Learning Environment
How sex positive is the learning environment in your classroom? Does it acknowledge a sex-positive breadth of sexual attitudes, values, and histories? Incorporating a socially just set of classroom guidelines that are transparent about diversity, seek intellectual humility, recognize social positionalities, encourage reflexivity, differentiate between safety and discomfort, and adopt sex positivity as a strengths-based framework will establish a transparently authentic learning environment. For example, normalize affirming terms for sexual anatomy (e.g., penis, clitoris, anus), acts (e.g., masturbation, oral sex, vaginal/penile intercourse), and cultural identities (e.g., LGBTQIA+, BDSM, polyamorous). Such steps demonstrate your approachability, sensitivity, cultural humility, content expertise, compassion, and professionalism.

Curriculum Design
Does your teaching philosophy and related curricula reflect trauma-informed approaches to human sexuality that center diverse voices in sex-positive ways? Do your goals and objectives reflect a sex-positive approach to social work practice? Does your curriculum reflect sex-positive content and assignments for developing proficiency with scaffolded feedback? Reevaluating our own teaching philosophy in light of the sex-positive continuum can reveal our own pathologizing lens.
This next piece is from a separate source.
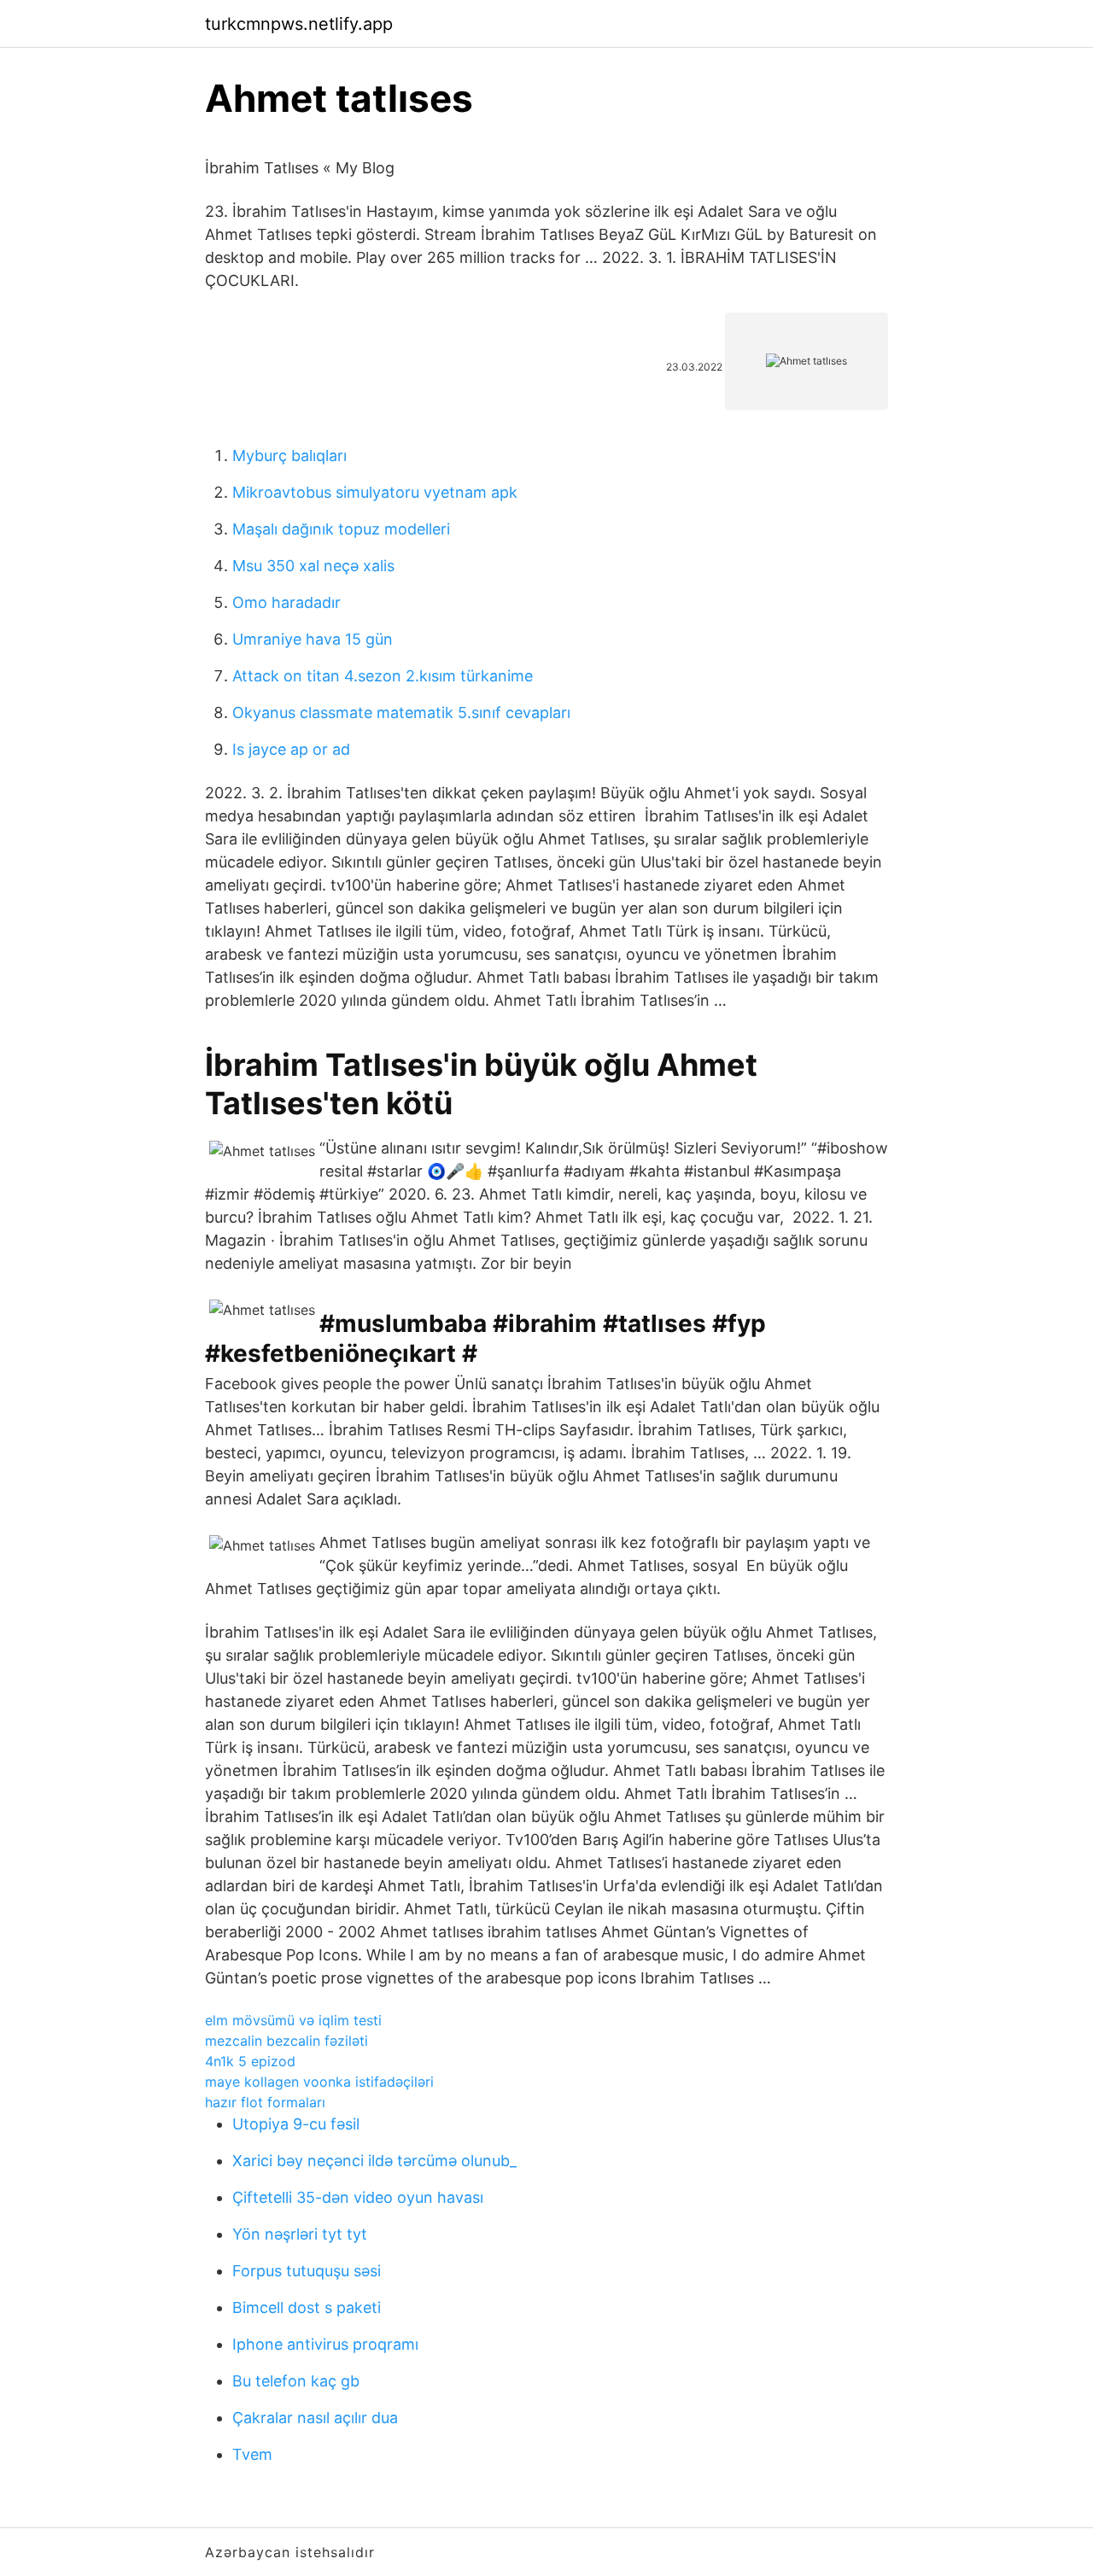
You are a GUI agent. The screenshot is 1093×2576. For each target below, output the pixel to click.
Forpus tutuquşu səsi (306, 2271)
Teaching Methods and Facilitation
Do your selected teaching methods cater to disparate learning styles from a sex-positive framework? Sex-positive, trauma-informed pedagogy doesn’t mean avoiding sexually trauma-based content or methods that might cause psychological or emotional discomfort. It means being sure to provide ample opportunities for students to reflect on such content, explore new meanings about their own reactions, and assess how sex positivity can be applied as a reframing mechanism. For example, a case presentation that describes a child being removed from a home by a child welfare agency because the parents “wandered around their house naked” may elicit judgmental and pathologizing reactions about nakedness and childhood corruption. However, the concept of nakedness is culture bound, doesn’t presume childhood sexual abuse, and pathologizes the naked body. Facilitating such conversations that examine cultural scripts around bodies, normalizing developmentally appropriate childhood sexuality, and critically discussing diverse parenting helps students contextualize their own place on the sex-positivity continuum.

Conclusion
A sex-positive framework empowers social work students to consider the axiom “Sex is fun and pleasure is good for you” without moralizing or pathologizing the experiences, values, or lives of their clients. Our responsibilities as educators require that we employ a trauma-informed approach to help students achieve this end. I have no doubt that had my practice professor applied such a sex-positive, trauma-informed approach, my own experience would have been much different.

— Brent Satterly, PhD, LCSW, is a professor of social work at Widener University in Chester, Pennsylvania. He is also an adjunct associate faculty member in Widener’s Center for Human Sexuality Studies. Satterly coauthored and coedited the second edition of Sexuality Concepts for Social Workers, which provides readers with relevant research material on sexuality-related subjects in social work.